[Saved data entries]
--- START ---

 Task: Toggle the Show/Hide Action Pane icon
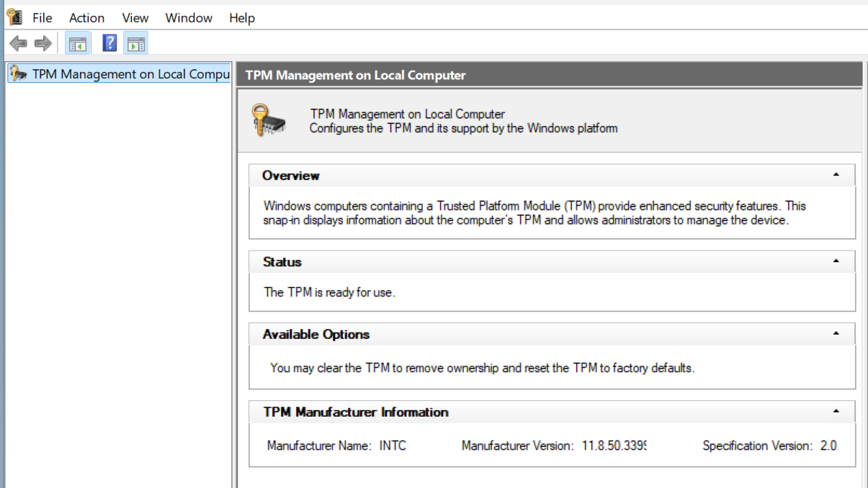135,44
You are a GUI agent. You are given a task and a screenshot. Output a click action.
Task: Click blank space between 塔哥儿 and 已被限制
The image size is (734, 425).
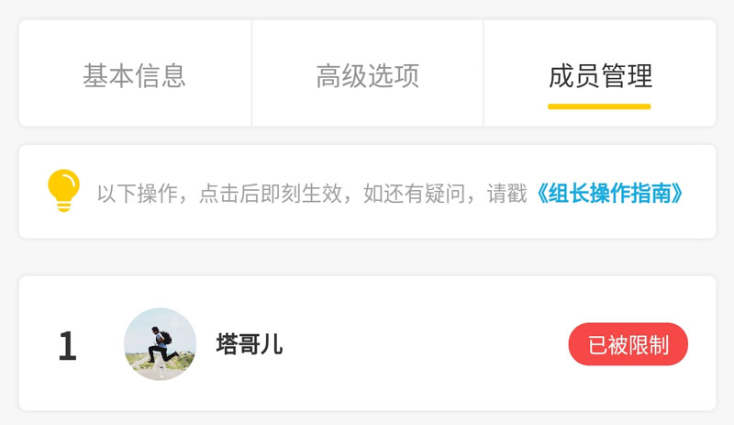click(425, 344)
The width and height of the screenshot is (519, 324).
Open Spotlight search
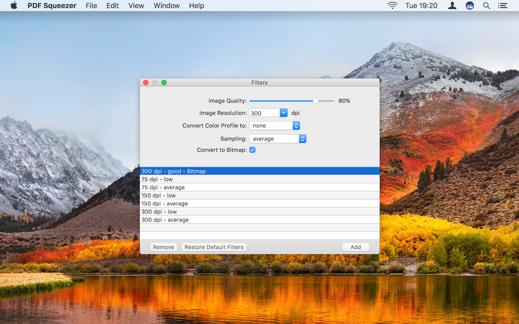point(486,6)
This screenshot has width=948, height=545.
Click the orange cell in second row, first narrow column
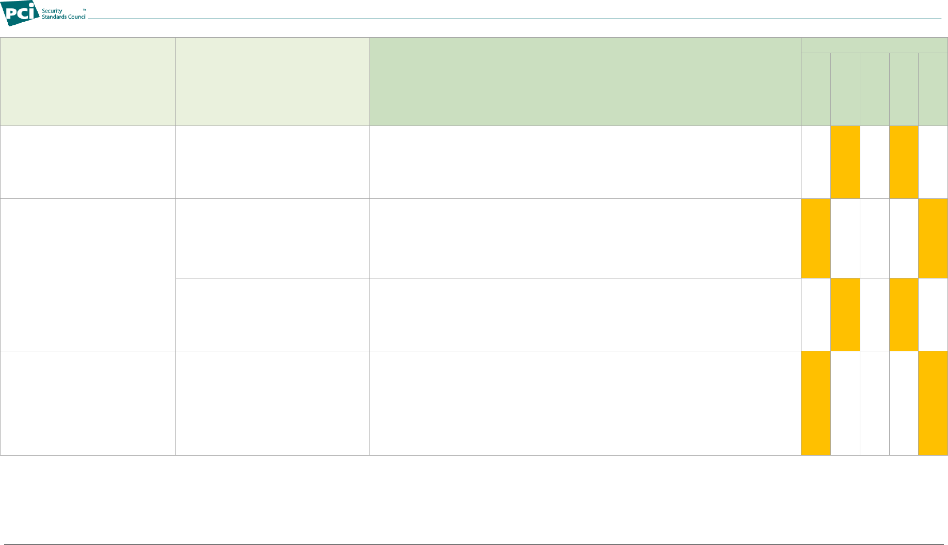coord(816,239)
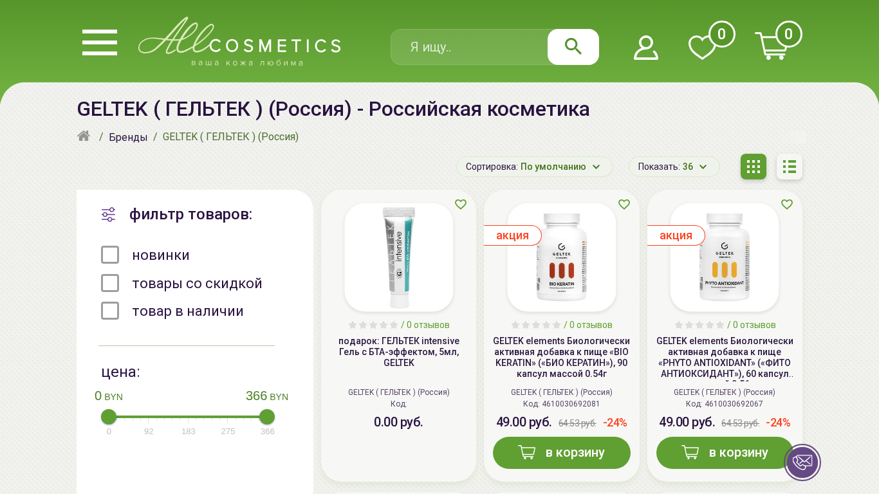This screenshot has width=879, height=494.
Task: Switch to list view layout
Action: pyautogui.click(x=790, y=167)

--- END ---

Work request |
The reply should hold only the lines from the first line of the records above through the line containing "This screenshot has width=948, height=545.", copied exactly and without pictures.

Result |
 Task: Toggle the Show/Hide Action Pane icon
135,44
You are a GUI agent. You are given a task and a screenshot. Output a click action.
Task: Click blank space between 塔哥儿 and 已被限制
The image size is (734, 425).
click(425, 344)
The width and height of the screenshot is (519, 324).
Open Spotlight search
point(486,6)
This screenshot has width=948, height=545.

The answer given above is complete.